The cultural bridge is now well established. Cultural exchanges continue to bring artists from the two spheres together to share their love of music through gamelan. Gamelan playing has already passed to a second generation of Britons, music students and amateurs from many walks of life.

Many play it seriously. Some have applied for a darmasiswa — an Indonesian government scholarship – to study in Surakarta. When they return home, they usually combine a teaching job with further studies to hone their skills on a transplanted gamelan.

Gamelan devotees in the UK estimate almost 100 sets of these tuned gongs have made their way to the UK, with 80 percent from Java and the rest from Bali or other regions.

Foreign musicians are even beginning to make the tradition their own. Southbank Gamelan Players can boast some of the best players in the UK. They have begun performing abroad themselves.

“Today the performance quality in the UK has surpassed the abilities of US groups, even though gamelan began in the United States much earlier, back in the 1950s,” Suppangah said.

In the United States the gamelan features in some university music departments, normally as part of its ethnomusicology curriculum. Students tend to take a class or two without becoming devoted to the tradition. In the UK, although gamelan does not form part of the university curriculum, it has become an artistic passion for a handful of devotees.

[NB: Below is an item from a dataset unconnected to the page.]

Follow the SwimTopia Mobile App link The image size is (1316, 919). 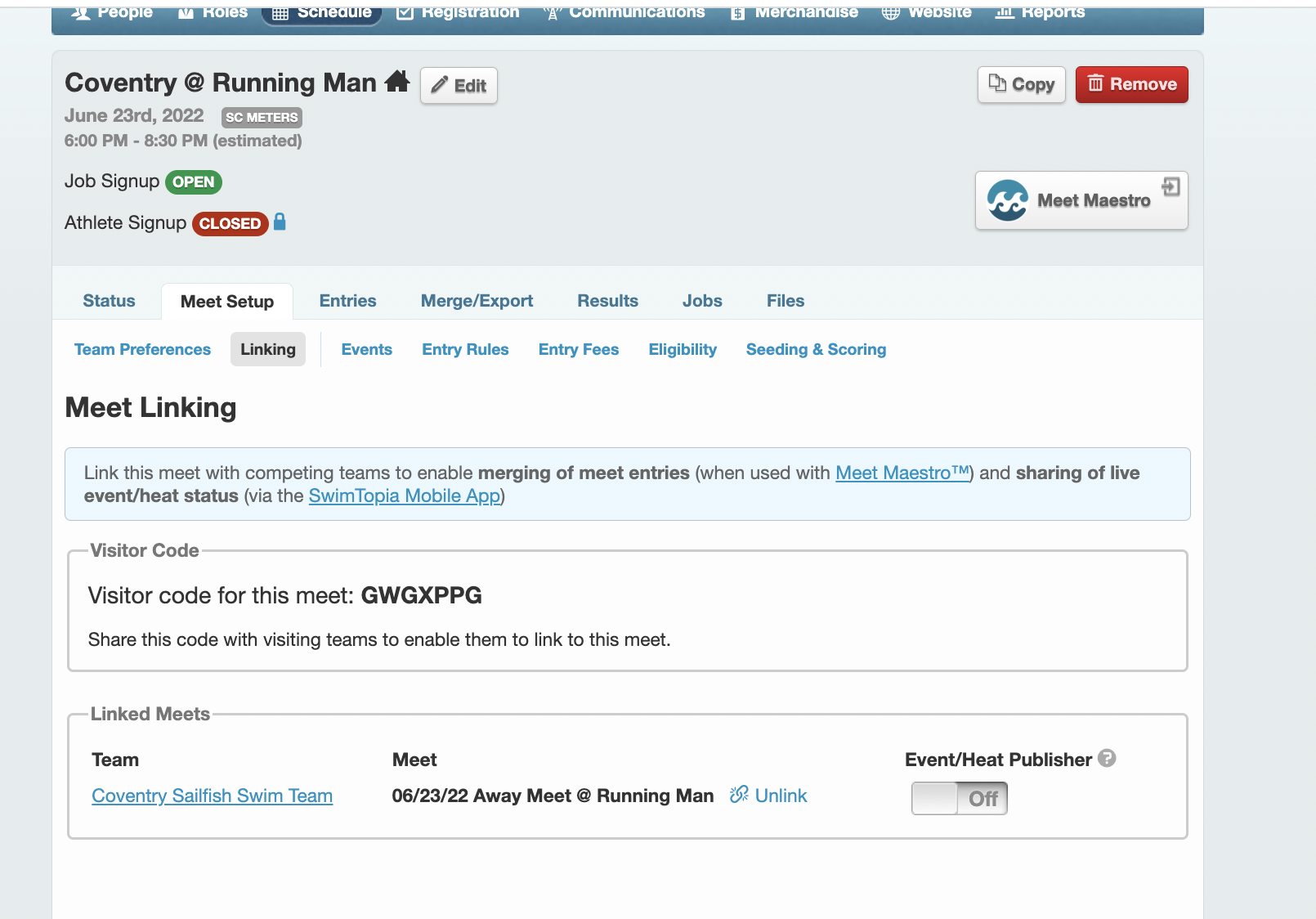click(404, 495)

“Many players I know here have been playing gamelan for 10 years, some even longer,” Supanggah said.

For the final performance, Su-panggah led the Southbank Gamelan Players in a mix of traditional and contemporary pieces before the Portico Quartet took the stage.

At the end of the jazz group’s performance, Supanggah was called back on stage to join them. He added rebab and bonang (a double rack of bossed gongs) parts as the young musicians played percussion, double bass and saxophone.

The two musical realms successfully forged a common ground, a challenge for the collaborators who had only a few days to rehearse.

For his next residency visit this year, Supanggah is set to collaborate with a Venezuelan group in April.

“I’ve never done anything with a Latin group. It will be an interesting experience for me.”